# [Aim of the task]
An exact transcription is needed, starting at the line containing "1701x1112 pixels." and running through the last line of the records, with every picture left out.

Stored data

----------------

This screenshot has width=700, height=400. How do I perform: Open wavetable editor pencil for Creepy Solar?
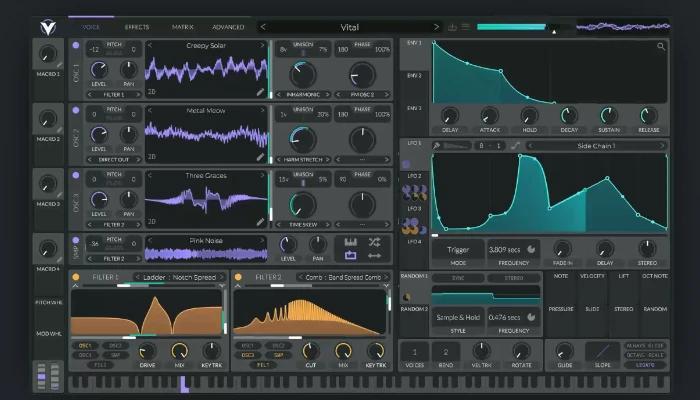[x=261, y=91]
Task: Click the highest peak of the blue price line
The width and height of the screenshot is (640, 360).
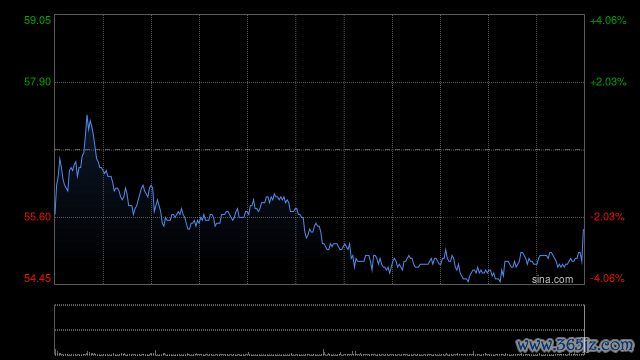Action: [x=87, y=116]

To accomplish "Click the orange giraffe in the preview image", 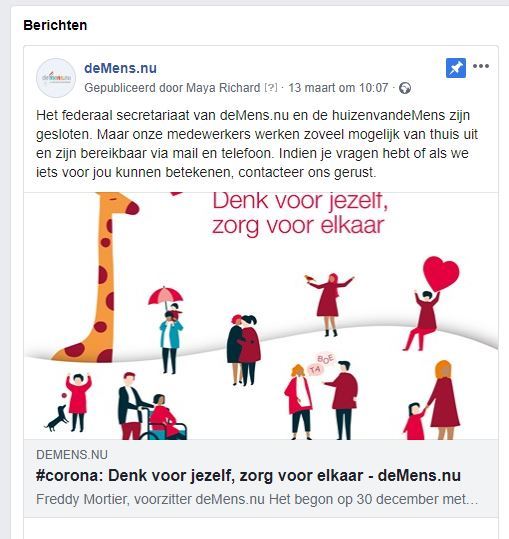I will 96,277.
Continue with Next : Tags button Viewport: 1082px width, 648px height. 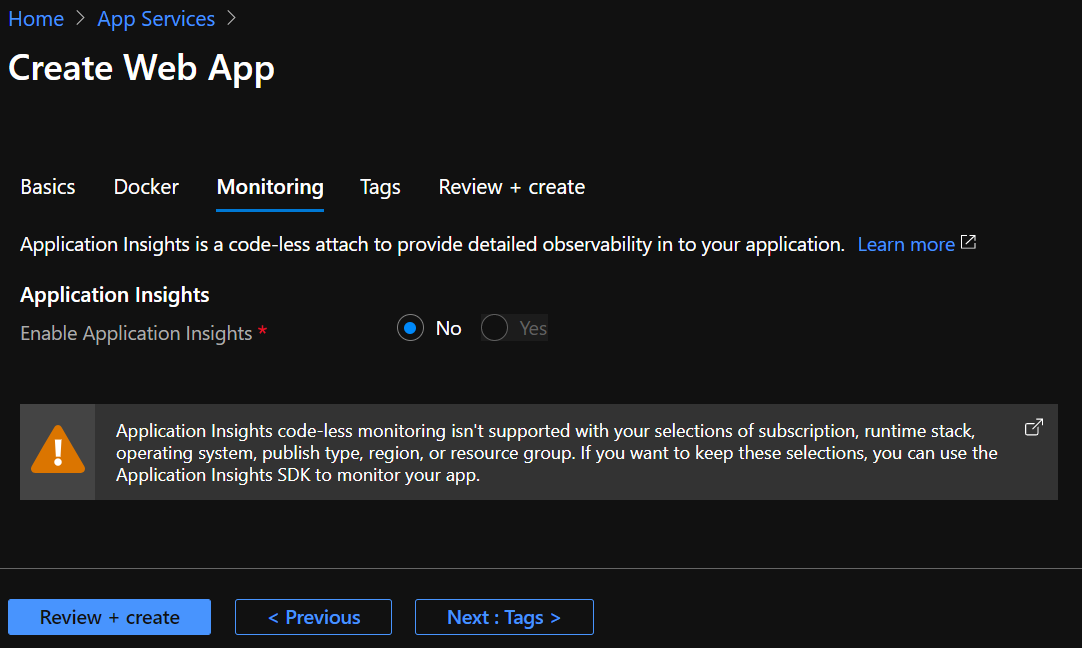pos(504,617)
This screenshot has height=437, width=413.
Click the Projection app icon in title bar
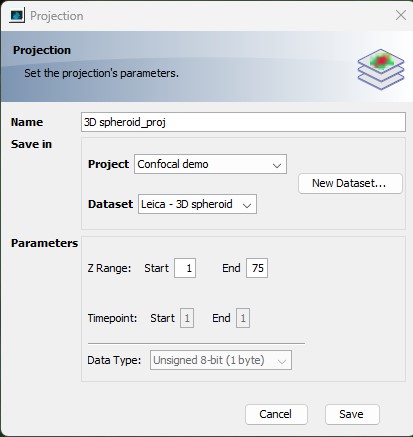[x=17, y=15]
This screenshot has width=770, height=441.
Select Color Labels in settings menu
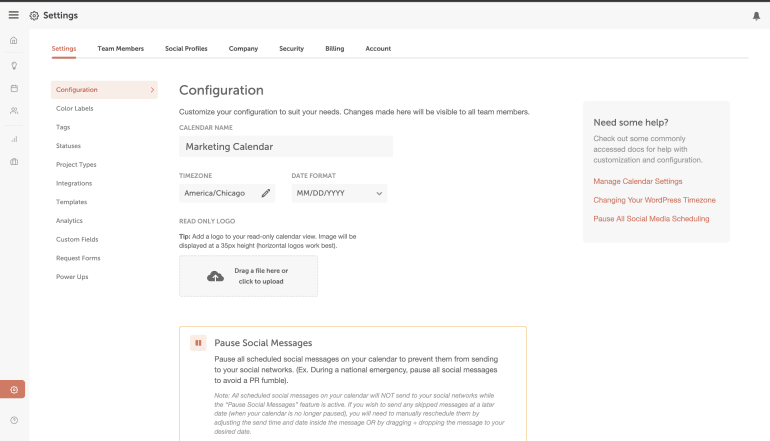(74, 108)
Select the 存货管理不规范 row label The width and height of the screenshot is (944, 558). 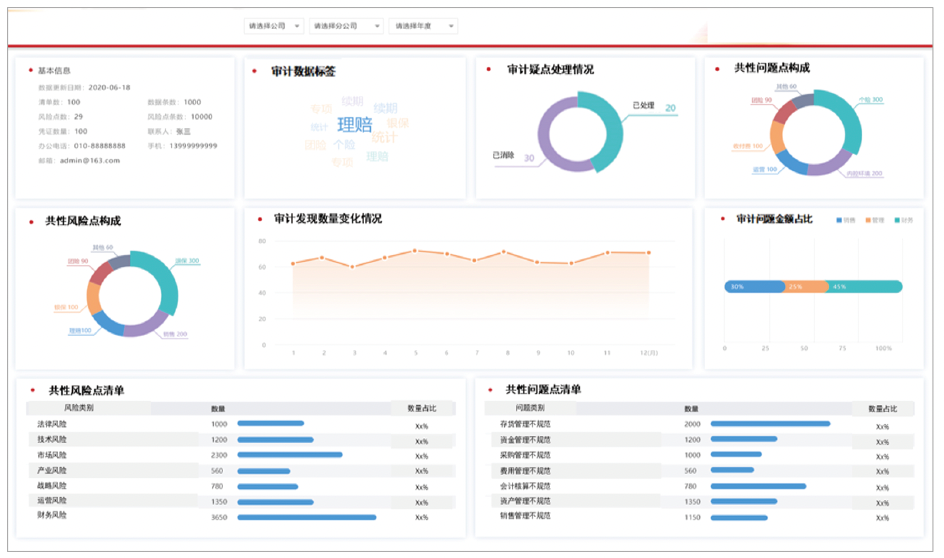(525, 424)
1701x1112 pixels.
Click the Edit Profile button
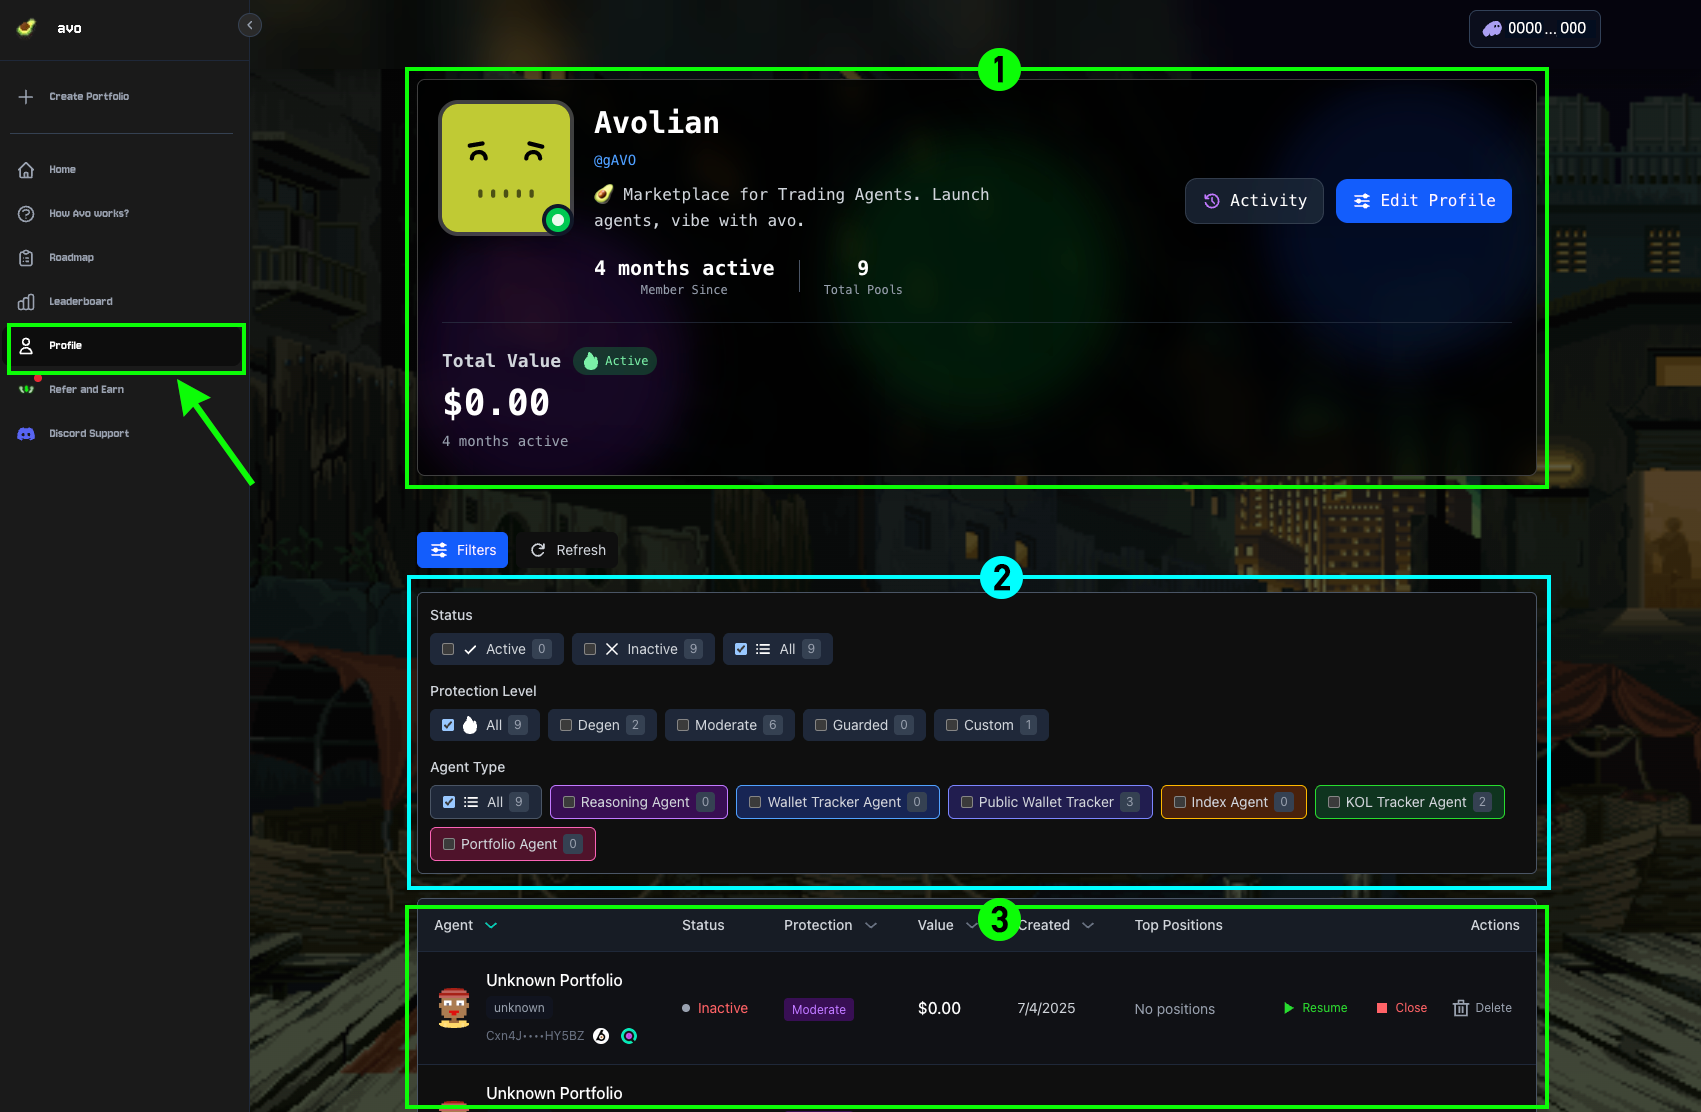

----------------

# [Completed exercise]
1701x1112 pixels.
Click the Edit Profile button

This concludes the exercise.